その上で、米国に関しては「追求すべき最も大事な政策は財政責任、健全な財政政策」と強調し、
準備通貨は国債を持ちたいか否かと関連してくる との見方を示した。
 
 基軸通貨としてはドルに次ぐ最有力候補とみられるユーロについて、中尾局長は「最も安全で
資産運用のベンチマークとなるべき国債に関し、ユーロ加盟各国の国債市場が分立しており、
市場の深みや流動性がドルと比較してはるかに薄いものになっているという問題がある」と指摘。
「今後周辺国や欧州と歴史的につながりの強い地域で使用が拡大していくことは考えられるにし
ても、ユーロがドルに比肩する国際基軸通貨となる可能性は当面考えにくい」との見解を示した。

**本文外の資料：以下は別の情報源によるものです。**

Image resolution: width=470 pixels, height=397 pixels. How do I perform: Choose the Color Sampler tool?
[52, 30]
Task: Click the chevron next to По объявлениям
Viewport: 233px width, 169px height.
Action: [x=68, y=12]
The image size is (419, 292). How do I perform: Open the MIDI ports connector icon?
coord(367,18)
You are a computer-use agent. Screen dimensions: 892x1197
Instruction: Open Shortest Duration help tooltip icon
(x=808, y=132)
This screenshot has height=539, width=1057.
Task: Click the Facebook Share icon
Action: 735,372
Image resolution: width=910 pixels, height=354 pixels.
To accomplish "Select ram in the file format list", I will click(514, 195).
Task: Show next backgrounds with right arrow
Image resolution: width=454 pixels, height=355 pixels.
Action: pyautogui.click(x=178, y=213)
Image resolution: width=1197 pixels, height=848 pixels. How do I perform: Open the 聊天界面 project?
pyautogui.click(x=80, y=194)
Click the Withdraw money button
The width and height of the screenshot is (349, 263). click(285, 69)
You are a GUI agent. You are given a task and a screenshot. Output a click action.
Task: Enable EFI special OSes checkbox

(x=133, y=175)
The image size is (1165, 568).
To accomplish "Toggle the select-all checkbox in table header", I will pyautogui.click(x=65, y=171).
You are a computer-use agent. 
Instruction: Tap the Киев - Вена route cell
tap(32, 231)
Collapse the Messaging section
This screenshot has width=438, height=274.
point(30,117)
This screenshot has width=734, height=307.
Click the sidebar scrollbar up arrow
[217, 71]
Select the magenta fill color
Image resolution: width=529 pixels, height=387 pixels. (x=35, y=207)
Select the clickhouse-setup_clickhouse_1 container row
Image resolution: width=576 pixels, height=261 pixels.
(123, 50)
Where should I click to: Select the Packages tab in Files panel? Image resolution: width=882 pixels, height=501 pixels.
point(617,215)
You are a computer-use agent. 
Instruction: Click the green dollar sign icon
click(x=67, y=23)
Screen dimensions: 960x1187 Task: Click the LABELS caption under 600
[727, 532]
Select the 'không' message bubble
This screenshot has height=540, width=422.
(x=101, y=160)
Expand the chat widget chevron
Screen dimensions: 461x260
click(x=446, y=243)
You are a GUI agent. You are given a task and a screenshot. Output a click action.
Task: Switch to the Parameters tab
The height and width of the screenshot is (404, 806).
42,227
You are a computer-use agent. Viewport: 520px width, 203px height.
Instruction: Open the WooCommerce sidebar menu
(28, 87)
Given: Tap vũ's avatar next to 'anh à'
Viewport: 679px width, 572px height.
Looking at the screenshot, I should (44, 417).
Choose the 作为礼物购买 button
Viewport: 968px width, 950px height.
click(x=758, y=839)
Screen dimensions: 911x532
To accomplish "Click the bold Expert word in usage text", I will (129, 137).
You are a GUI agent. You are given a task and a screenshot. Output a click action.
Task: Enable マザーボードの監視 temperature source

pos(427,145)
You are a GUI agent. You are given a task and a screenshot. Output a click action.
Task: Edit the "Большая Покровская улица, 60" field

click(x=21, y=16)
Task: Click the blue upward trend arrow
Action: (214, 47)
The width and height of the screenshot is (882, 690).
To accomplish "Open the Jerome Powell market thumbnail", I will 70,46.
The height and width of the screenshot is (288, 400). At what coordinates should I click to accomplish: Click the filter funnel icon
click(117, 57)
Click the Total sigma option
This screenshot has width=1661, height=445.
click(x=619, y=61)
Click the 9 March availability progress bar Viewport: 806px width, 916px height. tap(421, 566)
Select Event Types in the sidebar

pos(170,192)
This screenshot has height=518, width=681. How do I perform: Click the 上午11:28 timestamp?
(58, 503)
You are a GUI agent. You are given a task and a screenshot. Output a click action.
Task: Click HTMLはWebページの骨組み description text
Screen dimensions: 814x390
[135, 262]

 中国の著しい経済成長に伴い、国際的使用の拡大に向けた動きがみられる人民元の位置付け
についても、「中国の当局者自身が、人民元の貿易決済への使用は、危機の中でドルの流動性
不足が生じたのに対応し、貿易者にとって利便を図り、円滑な貿易を維持するために考えられた
措置であって、一般的に人民元の国際化を目指しているわけではないとの立場」を指摘。
 その上で、中国における資本勘定の自由化、その前提とする国内の金利自由化などの規制緩
和プロセスには、まだ相当に時間がかかるとの認識を示した。 
(ロイター日本語ニュース 武田晃子)
・・・・・・・・・・・・・・・・・・・・・・・・・・・・・・・・・転載終わり。
 以上を、どう考えましょうか?
 一言で言えば、まだ、米ドルに代わる通貨ができていない、ということでしょうが、
 だからといって、今、米ドル建て金融資産を多く持つことが、果たして、得なのかどうか?
 
 既に自分が持っている、ドル建て資産を保全するために、さらに買い入れるのか?
 はてまて、 リーマンショック後のドル債権でも、海外で十分に担保価値が保全された
 との、何か確証を得たからなのか?
 実体の伴わない通貨を、増やしたとき、通貨自体は、実体の富を求めます。
 また、土地価格が安く、人件費の低廉で、市場もまだまだ若い、アフリカ、中米、東欧に、
 こうしたドル資産が流れるのでしょうか?
 
 そうなれば、日本企業にとっては、製品を輸出する市場が拡大するという利点もあります。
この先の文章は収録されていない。